If you select the formula in the formula bar and hit F9, you'll see the *value* of the formula is the array `{1,3,4}`

, the positions of the Apples in Column G of Table 3.

Now we need the PI's associated with those positions. This `INDEX()`

formula looks in Column H and uses the above array as the row_num's. Here, the row_num's have to be "de-referenced":

`=INDEX(H12:H16,N(IF(1,MATCH(B3:B5,G12:G16,0))))`

This formula returns the array `{0.97,0.98,0.97}`

, the PI's of the Apples. So far, so good. Next we use that array as the lookup values in a `MATCH()`

formula that looks in F4:F8, the PI index of your Table 2:

`=MATCH(INDEX(H12:H16,N(IF(1,MATCH(B3:B5,G12:G16,0)))),F4:F8,0)`

This formula returns the array `{3,2,3}`

, and those are the row_num's needed for the final formula.

Next we need the col_num's `{5,4,3}`

, which are the total number of fruits for each of the Apple varieties. We'll get this from Table 3, but first we need to calculate the total number of fruits for all of the fruit varieties. This (calculated) array is a list of those totals:

`(I12:I16*J12:J16)+K12:K16`

To get the total number of fruits for the Apple varieties, we'll use that array in an `INDEX()`

, with the same (de-referenced) row_num's as before:

`=INDEX((I12:I16*J12:J16)+K12:K16,N(IF(1,MATCH(B3:B5,G12:G16,0))))`

This formula returns the array `{5,4,3}`

, and those are the col_num's needed for the final formula.

Putting this all together, the list of NFPI's is:

`=INDEX(G4:K8,MATCH(INDEX(H12:H16,N(IF(1,MATCH(B3:B5,G12:G16,0)))),F4:F8,0),INDEX((I12:I16*J12:J16)+K12:K16,N(IF(1,MATCH(B3:B5,G12:G16,0))))`

This formula returns the array `{1.67;2;1}`

. Those are the NFPI's for Apples, and now we just have to add them up.

But not quite yet, there's a minor issue to take care of first. All three of the Apple varieties can be found in Table 3, but this is not true for Oranges. The formulas above return arrays with `#N/A`

in them where the Small Orange variety can't be found. This doesn't cause any problems until it comes time to add up the values.

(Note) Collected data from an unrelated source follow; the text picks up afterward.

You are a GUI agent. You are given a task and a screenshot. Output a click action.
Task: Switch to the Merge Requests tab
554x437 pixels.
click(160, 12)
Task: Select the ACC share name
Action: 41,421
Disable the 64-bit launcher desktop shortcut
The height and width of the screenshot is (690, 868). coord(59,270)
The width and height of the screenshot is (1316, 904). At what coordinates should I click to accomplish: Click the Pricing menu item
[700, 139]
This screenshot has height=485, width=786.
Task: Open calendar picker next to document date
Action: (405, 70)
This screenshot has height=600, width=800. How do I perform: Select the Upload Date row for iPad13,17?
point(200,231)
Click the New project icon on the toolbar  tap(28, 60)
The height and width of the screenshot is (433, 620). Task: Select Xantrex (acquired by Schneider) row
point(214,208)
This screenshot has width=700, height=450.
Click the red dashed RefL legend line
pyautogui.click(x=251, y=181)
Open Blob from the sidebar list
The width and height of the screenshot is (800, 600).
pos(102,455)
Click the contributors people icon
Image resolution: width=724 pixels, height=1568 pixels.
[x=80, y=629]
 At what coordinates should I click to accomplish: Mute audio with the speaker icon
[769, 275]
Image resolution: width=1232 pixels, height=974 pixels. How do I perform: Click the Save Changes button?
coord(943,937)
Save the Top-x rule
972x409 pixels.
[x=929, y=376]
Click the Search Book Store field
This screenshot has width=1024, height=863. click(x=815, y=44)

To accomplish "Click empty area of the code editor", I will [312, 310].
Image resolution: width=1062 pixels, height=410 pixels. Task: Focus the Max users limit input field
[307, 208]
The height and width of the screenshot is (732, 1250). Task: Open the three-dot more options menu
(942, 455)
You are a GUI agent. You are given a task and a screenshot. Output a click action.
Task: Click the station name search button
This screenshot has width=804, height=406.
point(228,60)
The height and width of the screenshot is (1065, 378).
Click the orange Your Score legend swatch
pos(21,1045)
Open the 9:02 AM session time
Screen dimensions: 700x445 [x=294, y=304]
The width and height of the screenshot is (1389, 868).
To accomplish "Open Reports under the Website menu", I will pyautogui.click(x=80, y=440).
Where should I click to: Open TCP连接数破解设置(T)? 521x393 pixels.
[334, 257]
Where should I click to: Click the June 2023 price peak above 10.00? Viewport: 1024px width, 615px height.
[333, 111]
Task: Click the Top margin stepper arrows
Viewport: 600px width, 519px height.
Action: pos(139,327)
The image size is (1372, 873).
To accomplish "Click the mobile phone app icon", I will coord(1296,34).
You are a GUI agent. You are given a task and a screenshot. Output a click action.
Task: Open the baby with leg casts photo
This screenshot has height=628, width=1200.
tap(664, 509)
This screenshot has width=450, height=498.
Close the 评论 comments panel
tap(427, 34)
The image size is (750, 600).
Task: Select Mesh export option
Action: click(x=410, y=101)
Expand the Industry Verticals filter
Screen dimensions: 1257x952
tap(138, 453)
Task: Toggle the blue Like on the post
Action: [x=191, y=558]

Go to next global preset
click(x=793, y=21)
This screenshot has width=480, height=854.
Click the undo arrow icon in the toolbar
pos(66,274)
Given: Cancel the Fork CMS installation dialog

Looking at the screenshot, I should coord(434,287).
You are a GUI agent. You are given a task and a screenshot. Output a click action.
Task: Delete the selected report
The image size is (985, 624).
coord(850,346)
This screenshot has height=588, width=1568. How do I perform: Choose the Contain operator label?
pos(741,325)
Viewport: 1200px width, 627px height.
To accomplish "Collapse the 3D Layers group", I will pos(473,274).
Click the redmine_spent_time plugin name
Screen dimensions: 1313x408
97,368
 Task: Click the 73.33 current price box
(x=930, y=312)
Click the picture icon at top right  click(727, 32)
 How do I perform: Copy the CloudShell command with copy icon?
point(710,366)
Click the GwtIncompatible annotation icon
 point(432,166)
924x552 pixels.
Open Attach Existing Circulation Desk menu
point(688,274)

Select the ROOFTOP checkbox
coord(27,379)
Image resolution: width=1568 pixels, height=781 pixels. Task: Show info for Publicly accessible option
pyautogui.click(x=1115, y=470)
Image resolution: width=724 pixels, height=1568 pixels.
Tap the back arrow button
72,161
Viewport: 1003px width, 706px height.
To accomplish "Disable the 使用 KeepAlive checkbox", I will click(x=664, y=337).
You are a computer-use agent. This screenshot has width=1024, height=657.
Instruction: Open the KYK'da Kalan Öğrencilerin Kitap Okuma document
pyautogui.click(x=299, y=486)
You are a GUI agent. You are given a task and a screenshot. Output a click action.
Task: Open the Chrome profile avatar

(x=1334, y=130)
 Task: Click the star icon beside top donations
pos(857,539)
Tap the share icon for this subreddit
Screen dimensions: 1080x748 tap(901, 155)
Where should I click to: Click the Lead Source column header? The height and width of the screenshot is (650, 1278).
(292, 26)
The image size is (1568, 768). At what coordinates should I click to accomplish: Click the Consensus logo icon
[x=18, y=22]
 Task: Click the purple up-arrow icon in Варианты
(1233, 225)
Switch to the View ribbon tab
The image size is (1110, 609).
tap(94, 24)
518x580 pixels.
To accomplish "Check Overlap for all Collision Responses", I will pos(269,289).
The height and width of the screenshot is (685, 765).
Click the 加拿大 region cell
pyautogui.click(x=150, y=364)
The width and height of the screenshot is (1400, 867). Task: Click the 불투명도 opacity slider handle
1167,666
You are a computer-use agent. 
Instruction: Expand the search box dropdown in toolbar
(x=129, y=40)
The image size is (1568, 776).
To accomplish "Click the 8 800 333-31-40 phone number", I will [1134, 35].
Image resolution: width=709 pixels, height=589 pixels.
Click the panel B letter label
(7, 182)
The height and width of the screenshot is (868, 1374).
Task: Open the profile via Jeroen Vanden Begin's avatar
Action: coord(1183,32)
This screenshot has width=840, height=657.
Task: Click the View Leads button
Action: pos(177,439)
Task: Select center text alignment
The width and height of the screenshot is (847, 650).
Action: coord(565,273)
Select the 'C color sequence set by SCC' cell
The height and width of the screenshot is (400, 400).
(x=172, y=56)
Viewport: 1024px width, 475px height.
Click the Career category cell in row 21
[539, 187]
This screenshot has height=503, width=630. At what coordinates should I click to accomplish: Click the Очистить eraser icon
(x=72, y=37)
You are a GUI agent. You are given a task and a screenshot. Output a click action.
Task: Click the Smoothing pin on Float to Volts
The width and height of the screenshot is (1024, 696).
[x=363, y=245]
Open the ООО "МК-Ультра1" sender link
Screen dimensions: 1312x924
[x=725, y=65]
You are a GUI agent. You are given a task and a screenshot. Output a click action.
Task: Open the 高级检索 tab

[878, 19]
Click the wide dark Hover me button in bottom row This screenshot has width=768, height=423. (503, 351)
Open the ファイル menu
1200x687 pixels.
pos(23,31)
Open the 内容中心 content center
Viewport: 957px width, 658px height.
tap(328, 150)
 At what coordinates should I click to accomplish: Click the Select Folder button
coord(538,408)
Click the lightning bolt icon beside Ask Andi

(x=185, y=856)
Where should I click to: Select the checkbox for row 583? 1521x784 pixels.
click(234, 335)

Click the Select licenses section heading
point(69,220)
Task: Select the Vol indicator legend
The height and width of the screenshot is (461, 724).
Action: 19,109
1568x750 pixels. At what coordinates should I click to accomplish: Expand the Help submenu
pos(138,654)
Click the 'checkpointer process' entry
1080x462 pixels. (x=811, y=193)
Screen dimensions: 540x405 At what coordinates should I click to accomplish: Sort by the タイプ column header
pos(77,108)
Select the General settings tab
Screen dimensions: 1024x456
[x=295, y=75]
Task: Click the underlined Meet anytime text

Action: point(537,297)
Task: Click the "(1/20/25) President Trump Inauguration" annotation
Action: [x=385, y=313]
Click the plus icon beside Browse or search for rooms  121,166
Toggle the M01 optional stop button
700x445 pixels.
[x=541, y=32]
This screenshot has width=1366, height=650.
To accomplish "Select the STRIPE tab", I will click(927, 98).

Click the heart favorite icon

So before taking the sum, we convert the `#N/A's`

to 0 with an `IFERROR()`

formula. Here is the final formula:

`=SUM(IFERROR(INDEX(G4:K8,MATCH(INDEX(H12:H16,N(IF(1,MATCH(C3:C5,G12:G16,0)))),F4:F8,0),INDEX((I12:I16*J12:J16)+K12:K16,N(IF(1,MATCH(C3:C5,G12:G16,0))))),0))`

This formula returns 4.67 for the Apples and 5.75 for the Oranges.

Sean, I hope this can still be useful. Sorry for the long delay.